• TESTO:
···

UN BANANA VERSIONE MARTIRIO: MONITA, PROMETTE, MINACCIA DAL COMPOUND DI PALAZZO GRAZIOLI (IL PRIMO DI UNA LUNGA SERIE?)

VIDEOMESSAGGIO: BERLUSCONI VA IN TV: "NON È IL MIO PAESE MA IO RESTO IN CAMPO CON FORZA ITALIA E IL GOVERNO PUÒ ANCORA ANDARE AVANTI"

Carmelo Lopapa per "La Repubblica"

«Non si può più vivere in questo Paese prigioniero della magistratura, è la fine della giustizia». Quando tutti sono finalmente di fronte a lui, i figli Marina e Pier Silvio, Gianni Letta, Paolo Bonaiuti, Santanché e Verdini, i ministri e i capigruppo Schifani e Brunetta e tanti altri, allora lo sfogo si fa amaro, intimo, commosso. Francesca Pascale piange, una lacrima scende anche alla ministra fedelissima Nunzia De Girolamo. I volti nel salotto di Silvio Berlusconi sono tesissimi.

···

• DA FARE:
1. Riscrivi per favore sotto forma di elenco il paragrafo dell'articolo su Berlusconi che inizia con «Non si può più vivere», conservandone i fatti principali.
2. Prosegui l'articolo su Berlusconi a partire dall'ultima frase riportata.

• SEZIONE DATI:
···

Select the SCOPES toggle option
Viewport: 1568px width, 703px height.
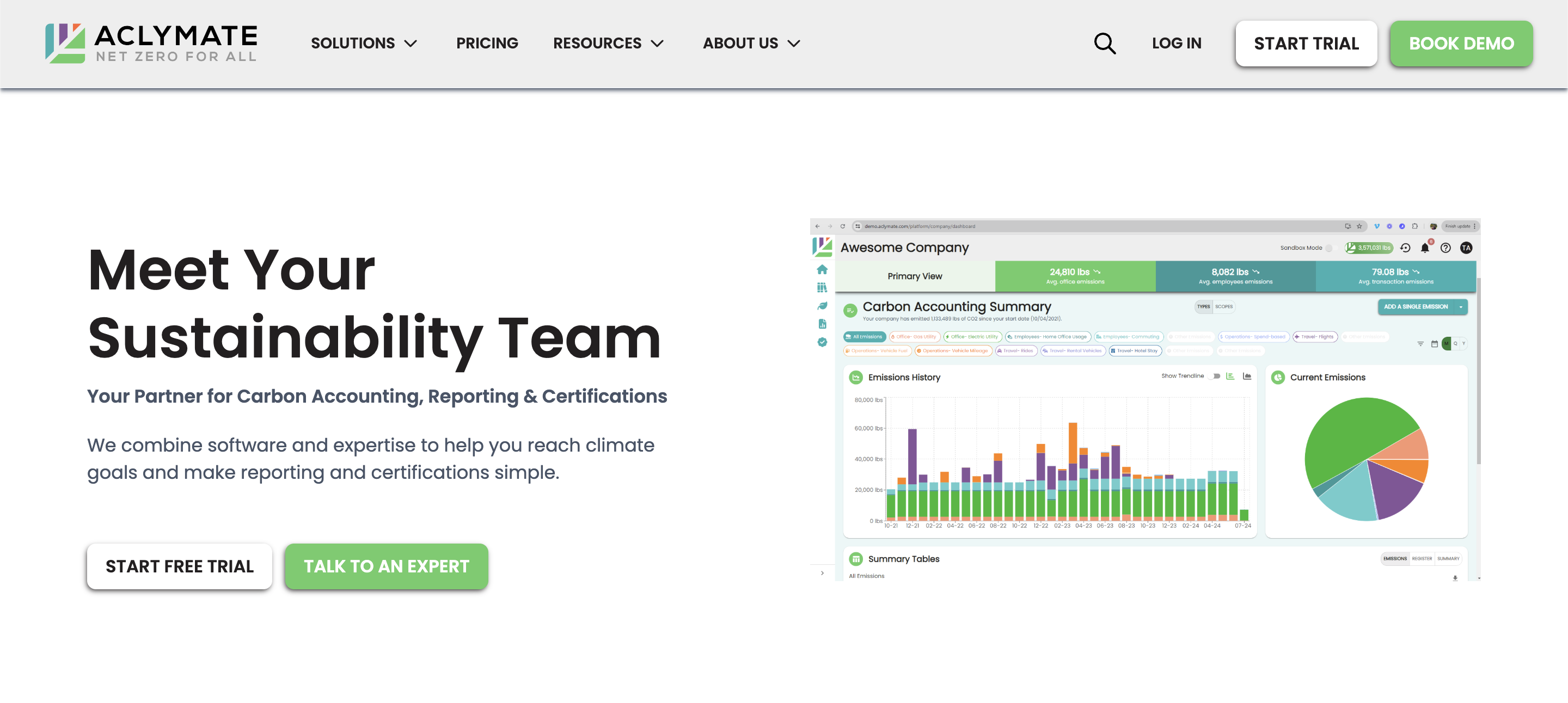pos(1223,306)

···

• SOLUZIONI DELL'ESERCIZIO:
1.
- Berlusconi dice: «Non si può più vivere in questo Paese prigioniero della magistratura, è la fine della giustizia».
- Davanti a lui ci sono i figli Marina e Pier Silvio, Gianni Letta, Paolo Bonaiuti, Santanché e Verdini, i ministri, i capigruppo Schifani e Brunetta e molti altri.
- Lo sfogo diventa amaro, intimo e commosso.
- Francesca Pascale piange, e anche la ministra Nunzia De Girolamo versa una lacrima.
- Nel salotto di Berlusconi i volti sono tesissimi.

2.
Lo erano ancor più un'ora prima, quando gli avvocati Coppi e Ghedini con Angelino Alfano assistono con lui alla lettura del dispositivo. Scende il gelo. «Non me l'aspettavo, credevo nell'imparzialità della Cassazione, sono innocente, non ho mai commesso alcuna frode fiscale» è il primo commento.

Per la commozione ci sarà spazio dopo, quando registrerà i nove minuti di videomessaggio trasmesso in serata da Porta a Porta e che sembra quasi chiudere la parabola, vent'anni dopo. Perfino il linguaggio e i toni enfatici sono identici all'esordio del ‘93, quello del famoso «L'Italia è il Paese che amo».

Solo che questa volta ha il sapore di un discorso di commiato, in cui il leader provato si chiede se «è questa l'Italia che amiamo?» Berlusconi fa cenno al «termine della mia vita attiva», parla della clamorosa «privazione della libertà personale» alla quale sarà sottoposto, salvo poi riprendersi, chiamare a raccolta i giovani per la rinascita di Forza Italia della quale sarà comunque protagonista, guida, ancora leader. Ma certo è un Cavaliere mai visto, che stringe le labbra almeno tre volte per evitare le lacrime davanti la telecamera, che usa toni drammatici.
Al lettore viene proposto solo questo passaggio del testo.